■ Document segment
>> Begin
Performance Tuning Guide

This guide helps you optimize SUBMARIT for speed and memory efficiency with large datasets.

Performance Considerations

Dataset Size Guidelines

Recommended Approaches by Dataset Size

Products

Memory Required

Recommended Approach

Expected Time

< 1,000

< 1 GB

Standard dense matrix

< 1 minute

1,000 - 10,000

1-8 GB

Dense matrix with optimization

1-10 minutes

10,000 - 100,000

8-80 GB

Sparse matrix, mini-batch

10-60 minutes

> 100,000

> 80 GB

Distributed, approximate methods

> 1 hour

Memory Optimization

Sparse Matrices

For datasets with many zero or near-zero substitution values:

from scipy.sparse import csr_matrix
from submarit.core import create_sparse_substitution_matrix

# Create sparse substitution matrix
S_sparse = create_sparse_substitution_matrix(
    X,
    threshold=0.1,  # Keep only top 10% of connections
    metric='cosine',
    format='csr'  # Compressed sparse row format
)

print(f"Memory usage: {S_sparse.data.nbytes / 1e6:.2f} MB")
print(f"Sparsity: {1 - S_sparse.nnz / (S_sparse.shape[0]**2):.2%}")

Memory-Mapped Arrays

For datasets too large for memory:

import numpy as np
from submarit.core import create_mmap_substitution_matrix

# Create memory-mapped substitution matrix
S_mmap = create_mmap_substitution_matrix(
    X,
    output_file='substitution_matrix.dat',
    dtype=np.float32,  # Use float32 to save space
    chunks=1000  # Process in chunks
)

Chunked Processing

Process large matrices in chunks:

from submarit.utils import chunked_substitution_matrix

def process_in_chunks(X, chunk_size=5000):
    n = len(X)
    S = np.zeros((n, n), dtype=np.float32)

    for i in range(0, n, chunk_size):
        for j in range(0, n, chunk_size):
            chunk_i = X[i:i+chunk_size]
            chunk_j = X[j:j+chunk_size]
            S[i:i+chunk_size, j:j+chunk_size] = compute_chunk(chunk_i, chunk_j)

    return S

Speed Optimization

Parallel Processing

Leverage multiple CPU cores:

from submarit.algorithms import LocalSearch
from joblib import Parallel, delayed
import multiprocessing

# Use all available cores
n_cores = multiprocessing.cpu_count()

# Parallel clustering with different random seeds
ls = LocalSearch(
    n_clusters=10,
    n_restarts=20,
    n_jobs=n_cores  # Parallel restarts
)

# Parallel substitution matrix computation
from submarit.core import parallel_substitution_matrix

S = parallel_substitution_matrix(X, n_jobs=n_cores, batch_size=100)

Vectorization

Use NumPy’s vectorized operations:

# Slow: Python loops
def slow_distance(X):
    n = len(X)
    D = np.zeros((n, n))
    for i in range(n):
        for j in range(n):
            D[i, j] = np.linalg.norm(X[i] - X[j])
    return D

# Fast: Vectorized
def fast_distance(X):
    # Use broadcasting
    diff = X[:, np.newaxis, :] - X[np.newaxis, :, :]
    return np.linalg.norm(diff, axis=2)
>> End
■ Written task 1
Condense the part of the performance tuning guide that begins "For datasets too large for memory" into a short bulleted list that keeps its main facts.
■ Written task 2
Resume the performance tuning guide from the point at which it stops.
The material that comes next has no connection to the performance tuning guide.

[Items drawn from a data source]
>> Begin
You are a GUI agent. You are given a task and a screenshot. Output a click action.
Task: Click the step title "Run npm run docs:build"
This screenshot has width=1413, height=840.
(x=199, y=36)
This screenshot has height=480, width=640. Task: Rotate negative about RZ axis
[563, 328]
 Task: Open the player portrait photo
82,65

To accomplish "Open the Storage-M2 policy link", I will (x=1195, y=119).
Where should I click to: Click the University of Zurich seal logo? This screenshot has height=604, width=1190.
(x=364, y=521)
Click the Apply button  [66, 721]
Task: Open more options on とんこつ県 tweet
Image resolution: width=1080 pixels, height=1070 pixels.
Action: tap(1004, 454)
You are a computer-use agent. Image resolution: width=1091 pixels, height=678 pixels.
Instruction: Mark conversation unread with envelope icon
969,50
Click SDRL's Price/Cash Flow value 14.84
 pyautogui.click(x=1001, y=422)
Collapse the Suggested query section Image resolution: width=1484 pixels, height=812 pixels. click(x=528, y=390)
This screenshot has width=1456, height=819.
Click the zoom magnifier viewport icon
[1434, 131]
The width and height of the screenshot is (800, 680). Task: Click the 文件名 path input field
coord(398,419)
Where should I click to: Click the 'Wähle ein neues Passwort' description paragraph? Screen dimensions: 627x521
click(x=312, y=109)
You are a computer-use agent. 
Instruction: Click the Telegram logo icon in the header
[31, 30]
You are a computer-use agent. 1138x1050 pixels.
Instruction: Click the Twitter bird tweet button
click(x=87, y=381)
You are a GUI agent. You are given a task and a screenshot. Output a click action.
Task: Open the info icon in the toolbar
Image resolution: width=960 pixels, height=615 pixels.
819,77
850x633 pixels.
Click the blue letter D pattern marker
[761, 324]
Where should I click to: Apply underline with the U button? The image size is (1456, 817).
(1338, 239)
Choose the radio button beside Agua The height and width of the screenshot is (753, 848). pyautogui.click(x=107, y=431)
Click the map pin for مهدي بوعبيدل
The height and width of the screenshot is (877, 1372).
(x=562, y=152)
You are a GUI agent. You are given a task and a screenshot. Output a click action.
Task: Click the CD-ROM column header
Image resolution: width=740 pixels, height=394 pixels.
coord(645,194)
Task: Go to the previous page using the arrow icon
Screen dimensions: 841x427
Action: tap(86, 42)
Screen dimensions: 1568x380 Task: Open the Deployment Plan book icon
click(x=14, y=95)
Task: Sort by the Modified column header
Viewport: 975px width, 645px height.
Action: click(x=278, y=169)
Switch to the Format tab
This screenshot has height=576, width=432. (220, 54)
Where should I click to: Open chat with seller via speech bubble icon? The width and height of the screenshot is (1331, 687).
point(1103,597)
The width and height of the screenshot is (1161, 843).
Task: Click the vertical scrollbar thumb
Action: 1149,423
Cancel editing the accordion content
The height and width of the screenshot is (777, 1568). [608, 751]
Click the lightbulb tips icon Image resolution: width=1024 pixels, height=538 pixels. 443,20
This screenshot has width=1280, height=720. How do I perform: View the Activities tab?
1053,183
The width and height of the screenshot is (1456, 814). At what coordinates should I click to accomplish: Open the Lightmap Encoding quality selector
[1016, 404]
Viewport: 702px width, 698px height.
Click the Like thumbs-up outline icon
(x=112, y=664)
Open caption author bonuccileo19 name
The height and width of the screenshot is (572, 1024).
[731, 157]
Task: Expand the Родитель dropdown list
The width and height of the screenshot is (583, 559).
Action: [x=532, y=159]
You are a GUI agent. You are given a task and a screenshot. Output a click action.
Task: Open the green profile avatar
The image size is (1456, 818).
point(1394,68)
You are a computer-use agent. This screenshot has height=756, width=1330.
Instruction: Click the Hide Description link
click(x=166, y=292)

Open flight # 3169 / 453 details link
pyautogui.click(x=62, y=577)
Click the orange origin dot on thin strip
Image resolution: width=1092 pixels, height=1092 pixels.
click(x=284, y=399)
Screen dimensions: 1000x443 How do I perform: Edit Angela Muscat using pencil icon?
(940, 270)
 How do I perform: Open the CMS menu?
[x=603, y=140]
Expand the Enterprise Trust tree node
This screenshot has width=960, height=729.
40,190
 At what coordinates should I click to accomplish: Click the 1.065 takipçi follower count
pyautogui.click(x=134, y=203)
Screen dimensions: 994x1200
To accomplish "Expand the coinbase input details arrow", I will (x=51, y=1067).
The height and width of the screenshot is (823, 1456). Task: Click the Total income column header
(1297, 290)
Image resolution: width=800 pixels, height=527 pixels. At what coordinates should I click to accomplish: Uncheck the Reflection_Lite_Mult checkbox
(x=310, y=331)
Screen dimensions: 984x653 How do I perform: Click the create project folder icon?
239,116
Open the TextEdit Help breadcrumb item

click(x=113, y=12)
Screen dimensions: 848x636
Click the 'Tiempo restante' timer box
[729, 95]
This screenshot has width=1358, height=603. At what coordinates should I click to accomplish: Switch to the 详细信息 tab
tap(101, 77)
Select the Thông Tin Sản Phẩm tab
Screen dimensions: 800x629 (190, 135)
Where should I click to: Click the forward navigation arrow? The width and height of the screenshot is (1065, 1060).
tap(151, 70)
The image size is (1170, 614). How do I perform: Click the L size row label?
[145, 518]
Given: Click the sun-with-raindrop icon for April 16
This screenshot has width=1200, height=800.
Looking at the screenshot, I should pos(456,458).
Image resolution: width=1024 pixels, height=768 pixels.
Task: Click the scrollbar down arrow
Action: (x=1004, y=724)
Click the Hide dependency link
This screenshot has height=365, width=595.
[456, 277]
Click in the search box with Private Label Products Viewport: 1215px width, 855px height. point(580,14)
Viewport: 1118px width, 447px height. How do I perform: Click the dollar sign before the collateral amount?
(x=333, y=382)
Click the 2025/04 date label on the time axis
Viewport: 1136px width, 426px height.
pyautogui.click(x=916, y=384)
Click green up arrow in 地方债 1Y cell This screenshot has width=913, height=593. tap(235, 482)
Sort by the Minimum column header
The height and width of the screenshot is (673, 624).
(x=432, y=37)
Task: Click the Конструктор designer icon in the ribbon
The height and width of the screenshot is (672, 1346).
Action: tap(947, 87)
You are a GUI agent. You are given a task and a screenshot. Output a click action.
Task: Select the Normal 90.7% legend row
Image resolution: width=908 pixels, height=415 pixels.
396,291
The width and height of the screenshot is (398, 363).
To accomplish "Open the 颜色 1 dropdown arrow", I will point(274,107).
>> End
■ Response 1
- Intended for datasets too large to fit in memory.
- Uses `create_mmap_substitution_matrix`, imported from `submarit.core`, to create a memory-mapped substitution matrix.
- Writes the matrix to the output file `substitution_matrix.dat`.
- Sets the data type to `np.float32` to save space.
- Processes the data in chunks, with `chunks=1000`.

■ Response 2
# Faster: Use scipy
from scipy.spatial.distance import cdist
D = cdist(X, X, metric='euclidean')

Numba JIT Compilation

Speed up custom functions:

from numba import jit, prange

@jit(nopython=True, parallel=True)
def fast_local_search_update(S, clusters, n_clusters):
    n = len(clusters)
    changed = True

    while changed:
        changed = False
        for i in prange(n):  # Parallel loop
            best_cluster = clusters[i]
            best_cost = compute_cost(S, i, clusters, best_cluster)

            for k in range(n_clusters):
                if k != clusters[i]:
                    cost = compute_cost(S, i, clusters, k)
                    if cost < best_cost:
                        best_cost = cost
                        best_cluster = k

            if best_cluster != clusters[i]:
                clusters[i] = best_cluster
                changed = True

    return clusters

Algorithm-Specific Optimizations

Local Search Optimizations

from submarit.algorithms import OptimizedLocalSearch

# Use optimized implementation
ols = OptimizedLocalSearch(
    n_clusters=10,
    max_iter=100,
    tol=1e-4,
    early_stopping=True,  # Stop when improvement is minimal
    cache_distances=True,  # Cache frequently accessed distances
    use_triangle_inequality=True  # Skip unnecessary distance calculations
)

# Mini-batch version for large datasets
from submarit.algorithms import MiniBatchLocalSearch

mbls = MiniBatchLocalSearch(
    n_clusters=10,
    batch_size=1000,
    n_init=3,
    max_no_improvement=10
)

Approximate Methods

For very large datasets, use approximations:

from submarit.algorithms import ApproximateLocalSearch

# Use locality-sensitive hashing
als = ApproximateLocalSearch(
    n_clusters=10,
    approximation='lsh',
    n_hash_functions=10,
    accuracy=0.9  # 90% accuracy vs exact method
)

# Use random sampling
als_sample = ApproximateLocalSearch(
    n_clusters=10,
    approximation='sample',
    sample_size=10000,  # Work with subset
    n_iterations=5  # Refine with full data
)

Profiling and Benchmarking

Profile Your Code

import cProfile
import pstats
from submarit.utils import Timer

# Simple timing
with Timer() as t:
    S = create_substitution_matrix(X)
print(f"Matrix creation took {t.elapsed:.2f} seconds")

# Detailed profiling
profiler = cProfile.Profile()
profiler.enable()

clusters = LocalSearch(n_clusters=5).fit_predict(S)

profiler.disable()
stats = pstats.Stats(profiler)
stats.sort_stats('cumulative')
stats.print_stats(10)  # Top 10 time-consuming functions

Memory Profiling

from memory_profiler import profile

@profile
def memory_intensive_function(X):
    S = create_substitution_matrix(X)
    ls = LocalSearch(n_clusters=10)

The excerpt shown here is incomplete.